那男子朝春归笑了笑,那笑极真,极暖:“我吃面,也找人。”
说话的声音与旁人亦不同,带着几分柔。好家伙,无盐镇竟有这等风华绝代的男子?
春归收回向外走的腿,转身旋进了面铺,指着一张桌子:“来,坐这!”
男子点点头,在春归对面坐下:“可否请小姐赏我杯热水?”
竟然叫自己小姐,春归觉得好玩,起身为他舀了碗面汤。而后抬了抬下巴:“找谁?”
“我找春归。”
“。。。。。。。。”春归打量他一眼,而后问他:“你找春归做什么?”
“拜码头。”他说了拜码头这个词,让春归觉得新鲜,无盐镇哪里讲拜码头,无盐镇连码头都没有。
“什么是拜码头?”春归真心实意的问他。
那男子想了想:“就是结交朋友,从此在这里,她可以照应我。”
“哦。。。。”春归哦了声,又打量了他一下。而后眼睛弯了弯:“我就是春归,你来拜我。”
男子一口面汤差点喷出来,看眼前这个裹着一身兽皮,看着像个女匪的女子,怎样也无法与他人口中说起的那个山间精灵联系在一起,但再仔细看看,那双眼睁的溜圆看着你,眼底闪着无尽的光,可不就是精灵嘛!他笑了笑而后放下碗:“久闻大名,春归。”
“。。。。。。。。”这究竟是什么说话礼节?“请问您在哪里久闻我大名的。。。”
“东线。”
“哦哦。”春归着急去看青烟,不能再与他闲聊,于是起身问他:“你在无盐镇待多久?想必你千里迢迢来到这里,是有事情。但我眼下要去看望一个朋友,你能等等吗?”
那男子站起身,从腰间拿出两张戏票放到桌上:“这里新开了间戏楼,今晚开始正式开张,春归若是感兴趣,拿着这个进去听罢!”

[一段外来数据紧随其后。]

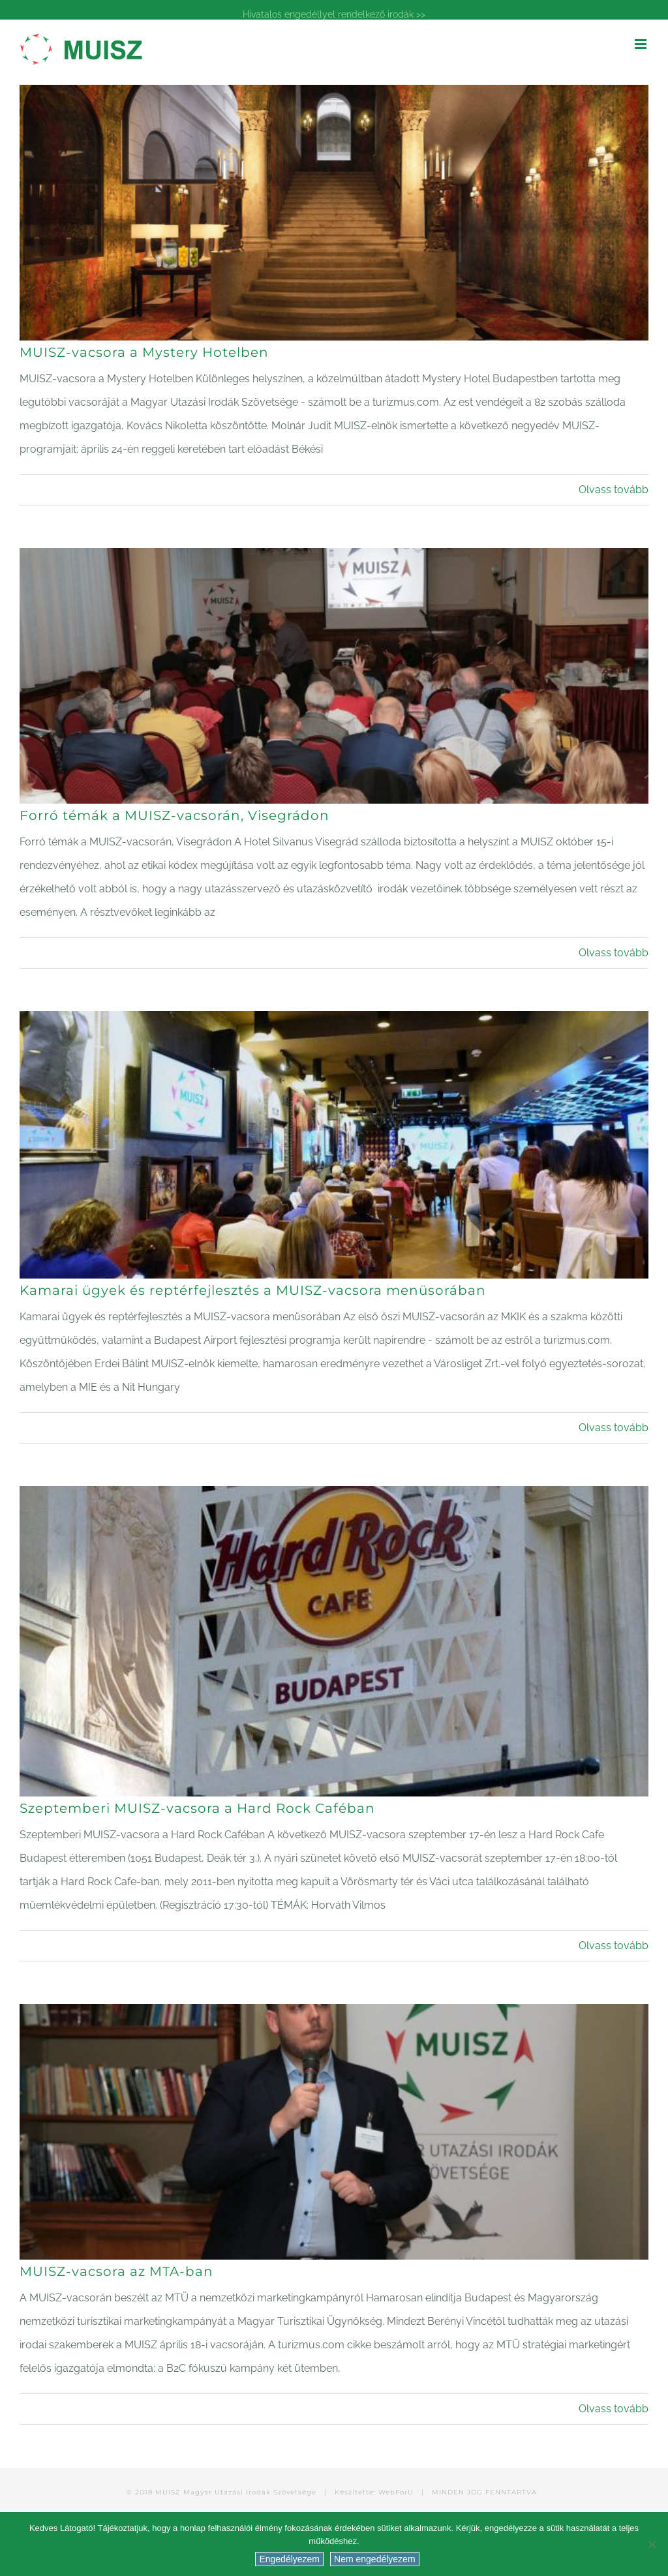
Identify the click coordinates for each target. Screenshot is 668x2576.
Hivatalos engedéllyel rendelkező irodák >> (334, 14)
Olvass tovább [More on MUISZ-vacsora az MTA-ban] (613, 2408)
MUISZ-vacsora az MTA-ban (116, 2271)
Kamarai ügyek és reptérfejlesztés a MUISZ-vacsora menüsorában (253, 1290)
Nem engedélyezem (375, 2559)
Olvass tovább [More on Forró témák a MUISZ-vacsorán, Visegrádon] (613, 953)
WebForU (396, 2492)
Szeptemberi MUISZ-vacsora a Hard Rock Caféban (197, 1808)
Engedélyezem (289, 2559)
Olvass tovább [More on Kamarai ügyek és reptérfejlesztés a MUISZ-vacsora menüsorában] (613, 1427)
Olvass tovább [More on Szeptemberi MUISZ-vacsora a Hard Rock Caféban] (613, 1945)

春归还从未正经听过戏,听他这样一说立马来了兴致,鸡啄米般点头:“要去要去,可以多给几张戏票吗?我们拢共五人。”
“自然。你拿着这个到戏楼门口,就说是月老板的好友,自然会有人带你进去。”男子说把起身,朝春归欠了欠身,转身走了。
春归看他走路的步伐,与一般男子也不尽相同,并不是大步迈出去,而是比大步小一些比莲花步大一些。
她目送那男子离开,转身往成衣铺子跑。青烟害喜,每每日这个时辰都撑不住小睡片刻,春归担忧她不好好歇息,每日都去看着她。

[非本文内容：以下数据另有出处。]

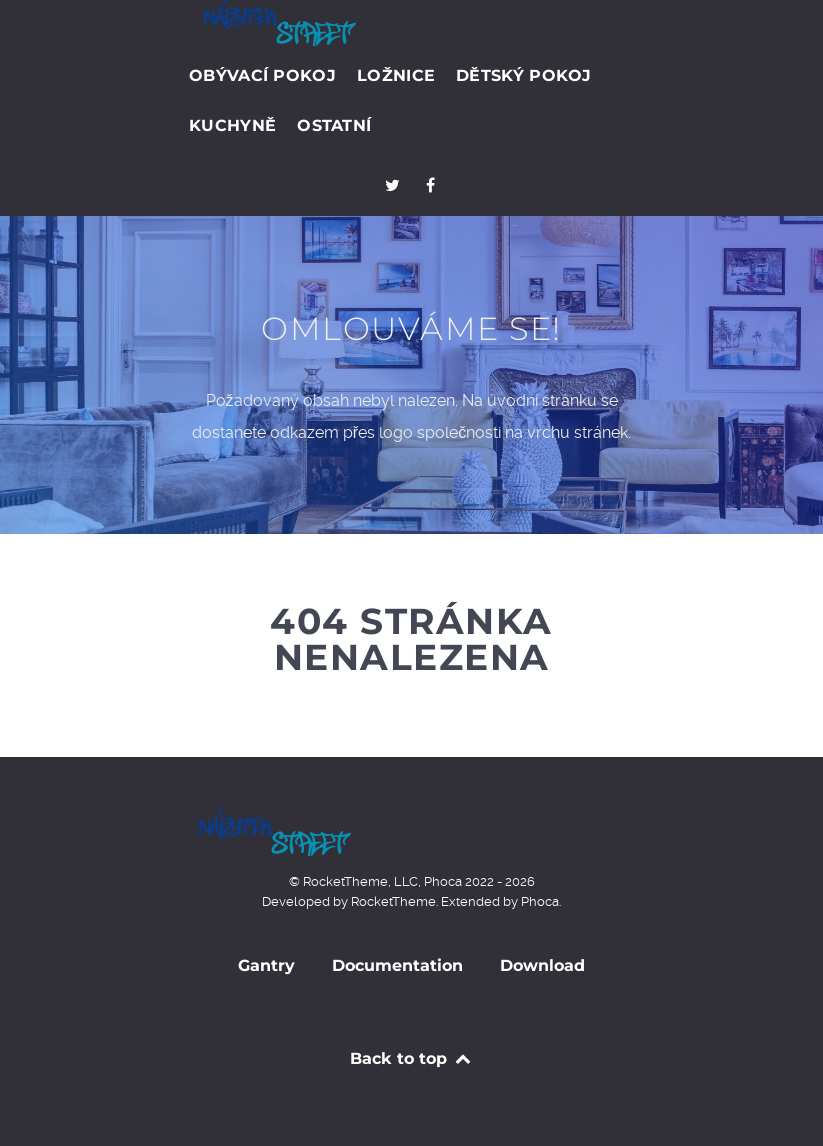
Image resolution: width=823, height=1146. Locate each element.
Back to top (411, 1058)
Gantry (266, 965)
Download (542, 965)
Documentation (397, 965)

进门看到青烟正在裁衣,腹部微微隆起,看到春归进门便放下剪刀对她说:“不是说不许你来了吗?你总来回跑,不累吗?”
春归摇摇头:“不累的。今日有没有吐?”说罢把她的手拿过来为她把脉,脉象正常,伸手把青烟拉到后面的卧房内:“你在这里睡,不许出来。”而后走到前面。
成衣铺子开了有四年,无盐镇的人已经很认了,也有其他地方的人来这里做衣裳,生意一日好过一日,春归寻思着,再过一年,就买个大的铺面,好好经营成衣铺。而今她不走镖了,成衣铺和面馆是她和青烟安身立命的根本。到了傍晚,张士舟来了,三人叮嘱好看店的婆婆,回到医馆吃了饭,便奔戏楼赶。
那戏楼开在无盐河边,是从前的红楼。红楼这几年接连出了几档事被戍边军关了。这会儿重新开了戏楼。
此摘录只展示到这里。